Co-hosted by the All- Party Parliamentary Group on Agriculture and Food for Development (APPG), the event welcomed a panel of experts to discuss how investments in rural and food sector entrepreneurship in Africa can not only deliver food and nutrition security but also kickstart broader economic growth for all.Image

Lord Cameron of Dillington opened the panel session by congratulating the Montpellier Panel on their work and introducing the many opportunities for the sector.  He specifically outlined how smallholder African farmers could be on the cusp of a new era of higher food productivity and resilient livelihoods if supported sufficiently in doing so.

Building on this introduction, Sir Gordon Conway, Director of Agriculture for Impact and Chair of the Montpellier Panel, explained how this report is timely given the current attention being focused on market and value chain development in Africa.  “Many people incorrectly think that African agriculture is outdated, difficult and non lucrative,” Conway said, but instead he pointed to several of the success stories featured in the report.

One such example is Tuna, a young Ethiopian farmer who began working on a farm at age 15.  Eventually, he rented a water pump which allowed him to turn nearby idle plots into productive land.  Over time, he has built the size of land he farms to 25 hectares for fruit and vegetable production, and he employs 50 young people himself.

Jane Karuku, President of the Alliance for a Green Revolution in Africa (AGRA) and Montpellier Panel member, stressed that these opportunities must be supported through facilitating better access to finance and business skills (e.g. arranging credit, drafting contracts). “Someone needs to unlock the sector’s value at the outset,” Karuku urged, noting that AGRA has worked with many entrepreneurs who “came from nothing to become very successful small and medium-sized enterprises.”

Daniel Gad, owner of Omega Farms, travelled to London from his farm in Ethiopia to share his experience first-hand with the audience.  “African agriculture is a $280 billion business,” he said, but also warned that “Africa has almost become its own worst enemy” by not fully modernising how food and rural value chains are managed.  He noted the rapid pace of urbanisation, fuelled in part by young people moving to find city jobs because of insufficient or undesirable employment opportunities in rural areas.
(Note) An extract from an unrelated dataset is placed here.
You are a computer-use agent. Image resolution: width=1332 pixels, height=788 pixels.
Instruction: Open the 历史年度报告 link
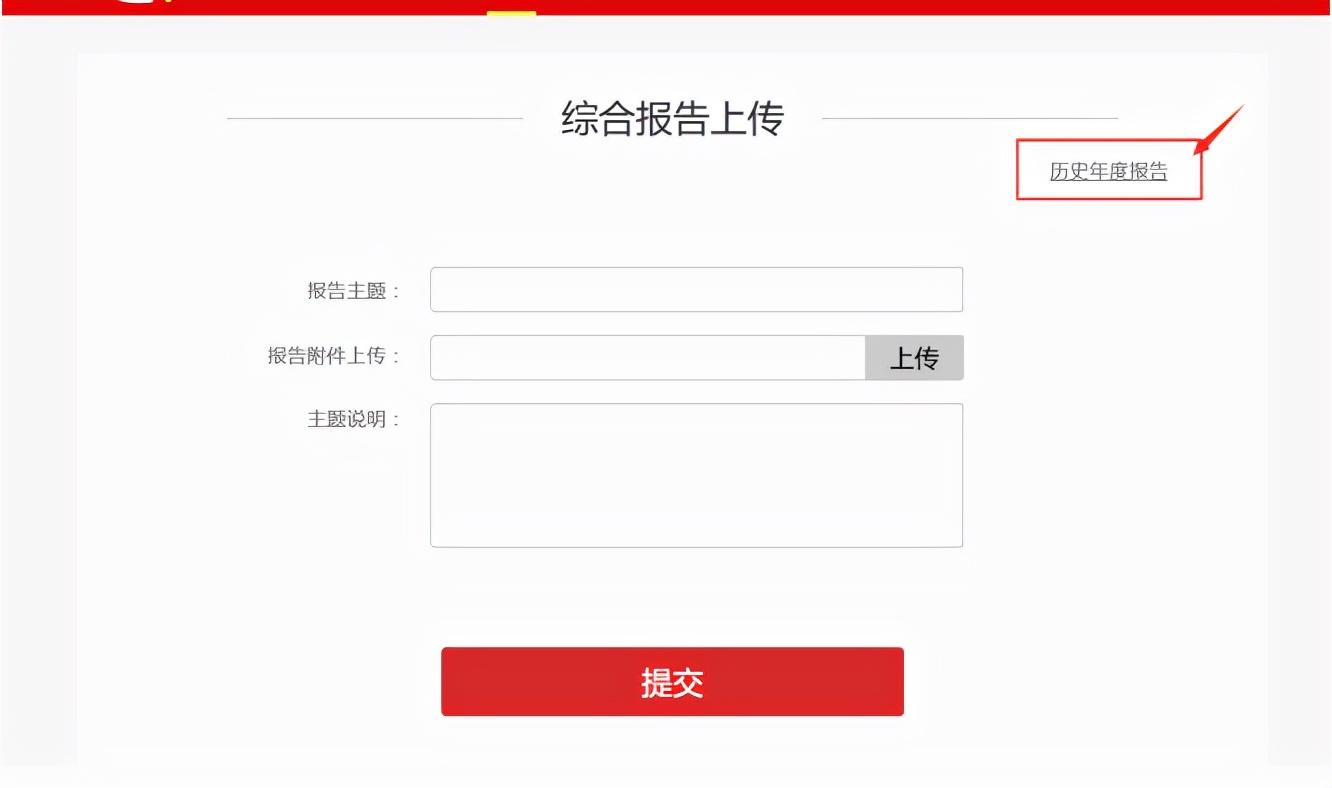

However, Gad argued that investing in new training, technologies and institutional innovations – for instance, by organising farmers into rural cooperative models, creating commodity exchanges and collateralising land and harvests to access credit – could encourage young people into work across the agricultural value chain.

This view was further supported by fellow panelist Roy Steiner, Former Deputy Director for Agriculture at the Bill & Melinda Gates Foundation. He noted the huge opportunity of tapping into the talent and energy, especially of young people, to become entrepreneurs.  “The young are incredibly well-suited to entrepreneurship,” he said, yet he noted that the farming sector still uses technologies that are thousands of years old. He said that entrepreneurship requires a sustained effort to provide training in order to cultivate trust and a sense of community amongst actors across the value chain.